According to Melrose Center, over 50% of Americans are unhappy with their body’s appearance. This is especially true in our young people. 53% of 13 year-old American girls are unhappy with their bodies. This number grows to 78% by the time girls reach 17. However this doesn’t just effect women-identified folks, 30% of teen boys use unhealthy weight control behaviors. Another study found that transgender college students had over four times greater risk of being diagnosed with anorexia nervosa or bulimia nervosa, and two times greater risk of eating disorder symptoms such as purging compared to their cisgender female peers. Studies have found that young people who have negative body image are more likely to have lower self-esteem, be depressed, anxious, and at higher risk for eating disorders.

Learning to love our bodies is a journey and it’s not always easy. Be gentle with yourselves and your young person. Our society pressures us to always seek something “better” for our body, but give yourself permission to love your body, just the way it is! 

 

There are many ways we can help our young people (and ourselves) love our bodies and enjoy holiday celebrations!

  1. Value your body for what it can do rather than what it looks like. Remember, there is no wrong way to have a body!
  2. Be a body positive role model. Our young people take note of how we talk about ourselves. Even subtle comments and messages we may not be aware of can impact our young people. Instead of making a comment about needing larger pants for all the dinner you are about to eat, thank whoever provided all the delicious food.
  3. Watch how we talk with others. During the holidays we may be seeing family and friends we haven’t seen in a while.
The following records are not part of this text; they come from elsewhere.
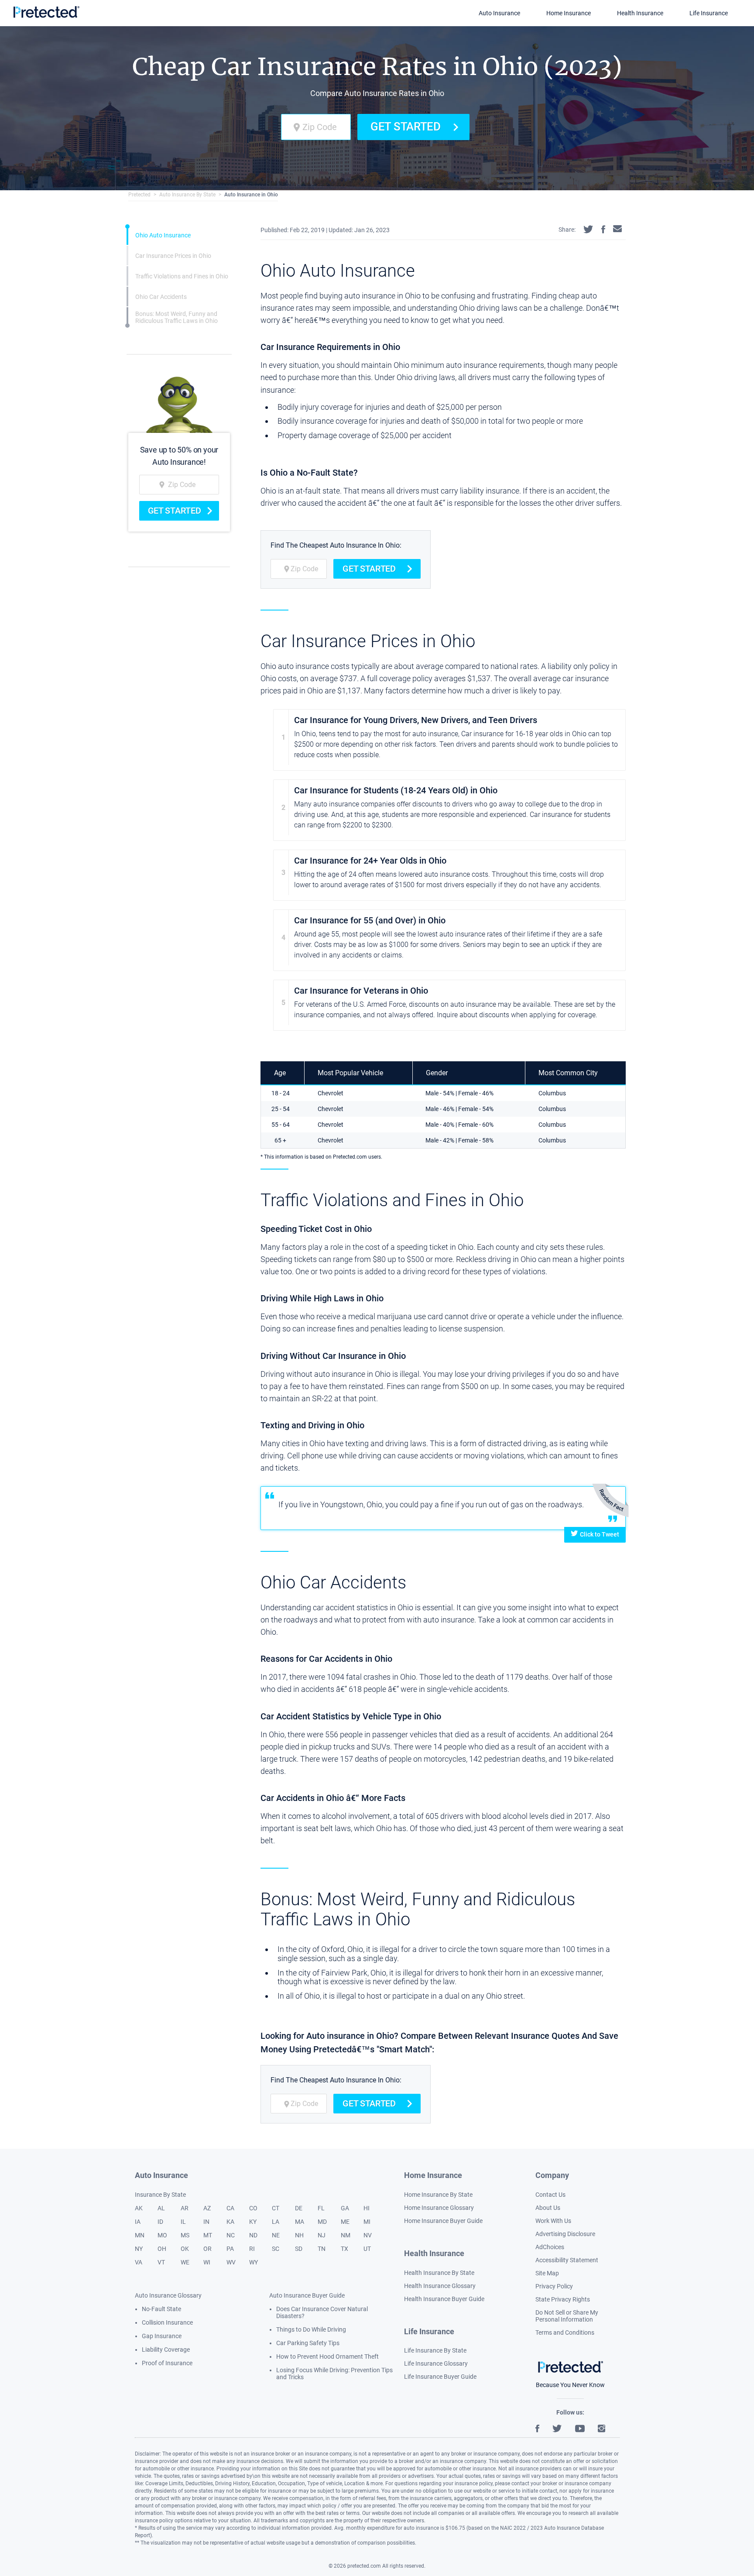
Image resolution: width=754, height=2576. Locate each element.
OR (207, 2248)
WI (206, 2262)
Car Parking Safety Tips (307, 2342)
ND (253, 2235)
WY (253, 2262)
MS (185, 2235)
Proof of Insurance (167, 2363)
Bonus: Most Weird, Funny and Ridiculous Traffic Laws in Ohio (176, 317)
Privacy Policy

Instead of commenting on their appearance “you look great – you’ve lost so much weight” or “wow you have really grown a lot” ask them how they are doing or what they have accomplished this year. Focus on the person as a whole, not just their body.
  4. It is okay to indulge! Many holidays are celebrated with special foods. Have you been looking forward to grandma’s signature mashed potatoes? Then eat them!
  5. Don’t judge what others are eating! Resist the urge to say, “Are you really going to eat that second slice?” It may be said with good intentions, but its impact can be hurtful.
  6. Find a fun way to get moving! Moving our bodies reduces stress, and gives us energy; two things we need during the holidays! It can be hard to find ways to be active during a Minnesota winter. Plan family activities that are fun and get the body moving like dressing warm and finding a sledding hill, or heading to a local community center.

 

BODY IMAGE TIPS FOR EVERYDAY OF THE YEAR

Celebrate and love what your body can do for you.
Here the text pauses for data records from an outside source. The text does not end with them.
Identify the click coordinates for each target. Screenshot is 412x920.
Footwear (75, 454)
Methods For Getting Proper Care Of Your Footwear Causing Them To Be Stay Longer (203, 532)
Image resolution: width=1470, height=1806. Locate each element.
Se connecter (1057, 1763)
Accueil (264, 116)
Have a list of things you like about yourself. Read it regularly.

Think of yourself in entirety and as a whole person, not just a body.

Be mindful of who you surround yourself with. Positivity is contagious!

Follow a variety of profiles on social media that show different bodies.

Cancel the thoughts in your head that don’t add value.

Work with your body, not against it. Wear comfortable clothes that make you feel confident.

Take note of the advertisements and media messages that promote negative self-talk.

Do something nice for yourself.

Take the time you normally worry about food, calories, or your weight and help someone else.